Miles started playing professionally in high school and was invited by Dizzy Gillespie and Charlie Parker to play with them when they needed a trumpet player to replace their sick bandmate. Miles later left Illinois and enrolled in Juilliard School in New York.
He met Charlie Parker, and they started playing at Harlem nightclubs. During these gigs, he met several musicians with whom he would eventually play in future.
Career and Albums
Miles Davis became the bearer of the new generation of musicians and shaped the music improvisation more than half-dozen times. In 1945, Miles Davis decided to drop out of Juilliard and became a full-time jazz musician. Along with side Charlie Parker, Miles recorded his first recording in 1946. For the next two years, Davis and Parker recorded non-stop. This was also the time Davis was experimenting with the improves in jazz. In 1949, Davis and Parker formed a band of nine musicians. Some of them played uncommon instruments like French horn, Trombone, and Tuba. Davis released a series of singles that were his first contribution to modern jazz. Later, all the songs were released again under the album ‘Birth of the Cool’ in 1950.

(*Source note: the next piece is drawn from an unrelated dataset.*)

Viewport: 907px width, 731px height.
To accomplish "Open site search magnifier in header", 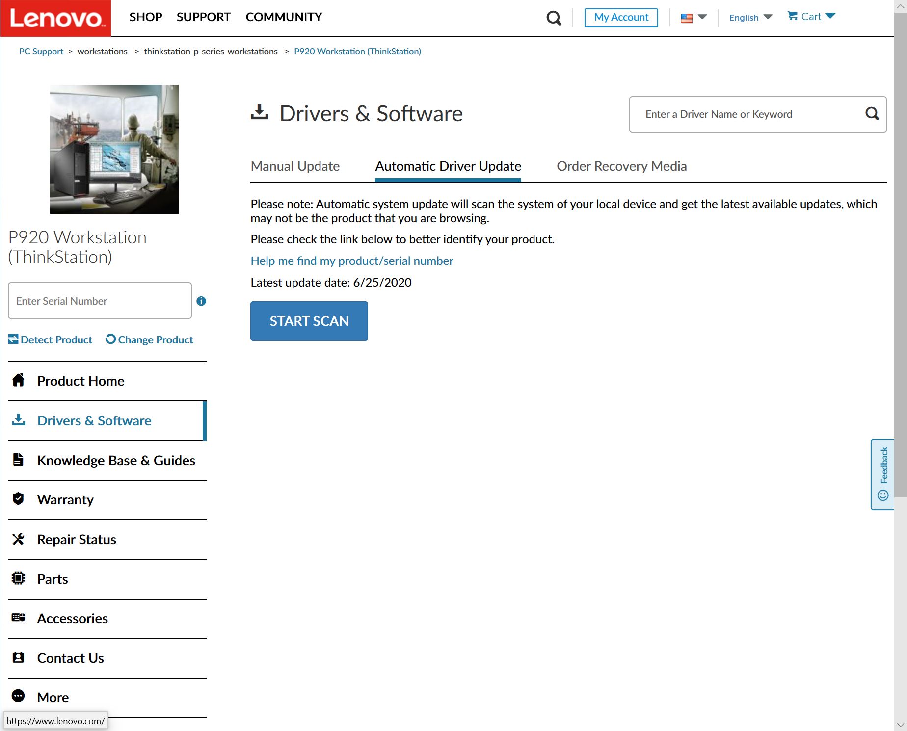I will coord(554,18).
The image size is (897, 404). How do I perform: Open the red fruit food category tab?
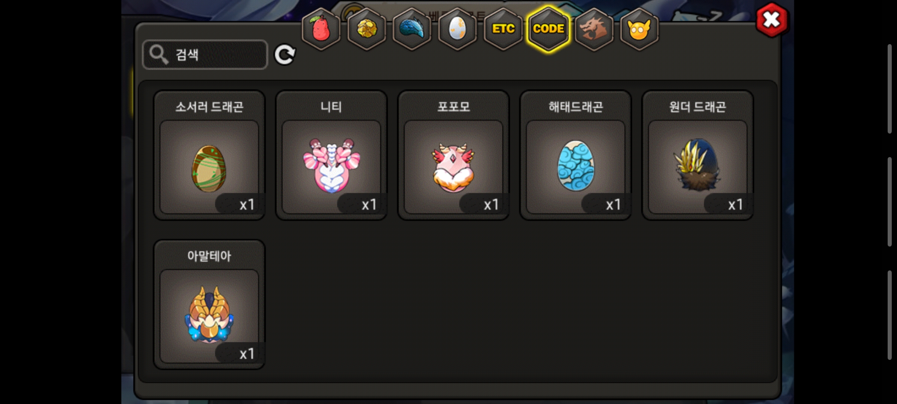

In the next decade, he released all-time classics like Porgy and Bess and Kind of Blue. Among jazz musicians and lovers, Kind of Blue is credited as the highest-selling jazz album because everyone at that time had a copy of it. It sold more than 2 million copies.
Late-life
Miles Davis worked all his life to deliver something new and innovative to the listeners and musicians. He was awarded Lifetime Achievement Grammy Award in 1990. In the coming year, he also performed with Quincy Jones at the Montreux Jazz Festival. He played some of his best classics and some of them he had not played for over 20 years. In the same year, Davis died due to pneumonia on Sep 28, 1991. His final recording with Quincy Jones brought him his final Grammy in 1993.